The global asset management business rebounded strongly in 2009, but managers face formidable obstacles in their quest to return to the growth trends and profitability levels that preceded the financial crisis, according to a new study by The Boston Consulting Group (BCG). The report, “In Search of Stable Growth: Global Asset Management 2010,” was released July 20.
Last year, the value of professionally managed assets rose by 12% to nearly $53 trillion, the report said. The recovery followed a 17% decline in professionally managed assets in 2008 and average annual growth of 12% from 2002 through 2007. On average, assets under management (AUM) in 2009 rose by 11% in North America, 12% in Europe, 7% in Japan and Australia and 25% in the rest of Asia. Latin America showed growth of 22%. Globally market impact was the chief driver of asset increases, with new net inflows accounting for only about 1%.

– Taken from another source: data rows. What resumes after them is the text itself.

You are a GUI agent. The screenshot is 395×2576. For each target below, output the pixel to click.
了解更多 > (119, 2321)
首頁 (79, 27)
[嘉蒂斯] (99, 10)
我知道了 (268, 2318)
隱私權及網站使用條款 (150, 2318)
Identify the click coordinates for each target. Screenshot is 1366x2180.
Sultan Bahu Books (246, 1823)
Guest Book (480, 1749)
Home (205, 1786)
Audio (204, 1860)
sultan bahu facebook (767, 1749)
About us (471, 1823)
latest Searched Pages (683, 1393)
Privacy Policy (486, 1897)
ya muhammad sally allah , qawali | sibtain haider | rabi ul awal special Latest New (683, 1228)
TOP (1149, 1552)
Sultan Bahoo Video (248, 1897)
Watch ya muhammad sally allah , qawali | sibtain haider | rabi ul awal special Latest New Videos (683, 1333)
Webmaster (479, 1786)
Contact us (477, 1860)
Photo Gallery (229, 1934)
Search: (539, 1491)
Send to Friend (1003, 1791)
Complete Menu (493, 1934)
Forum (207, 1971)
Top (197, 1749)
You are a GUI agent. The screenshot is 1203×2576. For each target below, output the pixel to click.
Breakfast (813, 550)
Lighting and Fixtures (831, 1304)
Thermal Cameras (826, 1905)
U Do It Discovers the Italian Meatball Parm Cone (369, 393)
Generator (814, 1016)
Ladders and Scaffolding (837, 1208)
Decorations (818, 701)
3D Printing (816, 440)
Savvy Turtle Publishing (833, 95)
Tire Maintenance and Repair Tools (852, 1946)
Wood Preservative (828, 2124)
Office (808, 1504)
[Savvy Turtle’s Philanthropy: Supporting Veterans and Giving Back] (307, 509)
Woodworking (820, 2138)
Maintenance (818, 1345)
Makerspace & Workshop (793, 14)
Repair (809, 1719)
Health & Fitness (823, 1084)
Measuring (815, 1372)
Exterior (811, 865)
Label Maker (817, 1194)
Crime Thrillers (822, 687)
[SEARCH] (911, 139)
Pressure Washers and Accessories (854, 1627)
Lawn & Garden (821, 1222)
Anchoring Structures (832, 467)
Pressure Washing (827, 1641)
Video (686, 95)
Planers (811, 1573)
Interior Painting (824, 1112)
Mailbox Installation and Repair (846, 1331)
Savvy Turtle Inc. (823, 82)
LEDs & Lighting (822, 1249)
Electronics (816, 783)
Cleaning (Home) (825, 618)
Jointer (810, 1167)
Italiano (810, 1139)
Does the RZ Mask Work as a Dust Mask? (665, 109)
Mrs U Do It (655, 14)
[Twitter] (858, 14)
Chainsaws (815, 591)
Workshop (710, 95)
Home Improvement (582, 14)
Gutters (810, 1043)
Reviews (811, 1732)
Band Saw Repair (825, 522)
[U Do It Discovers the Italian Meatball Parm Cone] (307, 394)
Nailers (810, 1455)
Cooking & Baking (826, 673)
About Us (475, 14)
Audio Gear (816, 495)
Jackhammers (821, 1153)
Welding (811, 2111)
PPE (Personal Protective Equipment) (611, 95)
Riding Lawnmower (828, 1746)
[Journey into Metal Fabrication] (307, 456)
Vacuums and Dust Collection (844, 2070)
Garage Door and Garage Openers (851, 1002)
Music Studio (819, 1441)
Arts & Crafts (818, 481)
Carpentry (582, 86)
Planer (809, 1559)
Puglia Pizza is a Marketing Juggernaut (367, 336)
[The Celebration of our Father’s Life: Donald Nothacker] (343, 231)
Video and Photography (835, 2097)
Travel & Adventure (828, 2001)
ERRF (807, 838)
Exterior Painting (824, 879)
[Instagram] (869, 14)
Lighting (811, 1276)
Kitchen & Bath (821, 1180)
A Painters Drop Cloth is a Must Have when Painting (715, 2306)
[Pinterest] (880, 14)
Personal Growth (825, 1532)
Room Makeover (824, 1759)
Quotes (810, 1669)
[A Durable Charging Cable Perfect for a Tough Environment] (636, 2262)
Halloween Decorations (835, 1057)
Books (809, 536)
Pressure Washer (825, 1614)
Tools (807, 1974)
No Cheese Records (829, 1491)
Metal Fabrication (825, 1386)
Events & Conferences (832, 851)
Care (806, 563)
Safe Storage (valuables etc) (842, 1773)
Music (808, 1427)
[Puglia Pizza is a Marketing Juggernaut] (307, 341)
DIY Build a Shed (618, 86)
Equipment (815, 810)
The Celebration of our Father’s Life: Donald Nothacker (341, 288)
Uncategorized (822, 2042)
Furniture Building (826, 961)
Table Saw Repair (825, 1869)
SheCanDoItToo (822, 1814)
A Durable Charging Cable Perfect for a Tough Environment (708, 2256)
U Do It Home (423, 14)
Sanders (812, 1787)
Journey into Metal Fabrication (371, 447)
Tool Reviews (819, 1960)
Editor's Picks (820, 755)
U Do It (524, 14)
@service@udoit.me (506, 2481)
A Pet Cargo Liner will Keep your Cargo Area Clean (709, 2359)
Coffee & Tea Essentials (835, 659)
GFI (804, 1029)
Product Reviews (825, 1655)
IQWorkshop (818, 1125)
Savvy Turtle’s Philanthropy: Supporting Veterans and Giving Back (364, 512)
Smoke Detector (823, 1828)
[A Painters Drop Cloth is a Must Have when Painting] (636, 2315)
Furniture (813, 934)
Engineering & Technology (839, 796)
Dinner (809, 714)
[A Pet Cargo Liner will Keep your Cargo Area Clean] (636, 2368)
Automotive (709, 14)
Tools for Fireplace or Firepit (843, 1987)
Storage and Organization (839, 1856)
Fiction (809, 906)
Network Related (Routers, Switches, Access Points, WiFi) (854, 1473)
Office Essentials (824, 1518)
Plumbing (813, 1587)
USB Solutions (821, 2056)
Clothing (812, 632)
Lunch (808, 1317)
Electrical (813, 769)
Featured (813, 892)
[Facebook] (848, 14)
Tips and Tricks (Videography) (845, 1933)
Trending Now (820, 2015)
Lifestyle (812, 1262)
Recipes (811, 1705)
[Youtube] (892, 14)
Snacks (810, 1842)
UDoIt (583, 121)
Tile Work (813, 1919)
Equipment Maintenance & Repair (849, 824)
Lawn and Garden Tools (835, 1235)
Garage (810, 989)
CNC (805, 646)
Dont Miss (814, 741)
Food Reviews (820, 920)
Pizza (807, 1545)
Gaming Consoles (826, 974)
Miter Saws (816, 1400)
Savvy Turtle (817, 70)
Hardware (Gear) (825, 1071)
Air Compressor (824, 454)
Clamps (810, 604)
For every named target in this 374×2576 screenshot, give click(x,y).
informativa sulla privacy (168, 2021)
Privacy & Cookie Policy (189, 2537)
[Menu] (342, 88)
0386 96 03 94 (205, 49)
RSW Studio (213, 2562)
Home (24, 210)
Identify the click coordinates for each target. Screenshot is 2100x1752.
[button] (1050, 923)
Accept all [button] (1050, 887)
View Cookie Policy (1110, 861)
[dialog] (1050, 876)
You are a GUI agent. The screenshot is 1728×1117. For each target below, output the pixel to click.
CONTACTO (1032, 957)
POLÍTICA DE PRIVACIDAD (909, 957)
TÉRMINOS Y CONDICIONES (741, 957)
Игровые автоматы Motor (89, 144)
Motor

The BCG study found a shift toward equity and fixed income AUM in the global asset mix in 2009, and away from money market funds, hybrid assets, structured products and alternative investments. Retail assets grew by 14% to $21 trillion, while institutional assets increased by 10% to $32 trillion.
Despite the increase in value of global AUM, average assets under management and the economics of asset managers deteriorated for the second year in a row. Average AUM in 2009 declined by 4%, net revenues by 11% and operating margins by 19%. Managers reduced overall costs on average by 7% in 2009.
BCG found big differences across asset managers in terms of revenues, costs and profits in 2009. Although two-thirds of managers reduced overall costs, less than one-fifth boosted their profitability. These managers typically were able to increase revenues and to attract huge inflows while maintaining price levels, thanks to their
recognized product experience. According to the study, the top 20% of competitors in terms of net inflows attracted a whopping 88% of net sales in 2009 (and represented only 23% of AUM), while 37% posted outflows.
The study reported that investors’ sophistication continue to grow in 2009, prompting them to demand more of their managers. Scrutiny of asset managers’ and financial advisors’ performance has increased. Products and pricing are in flux.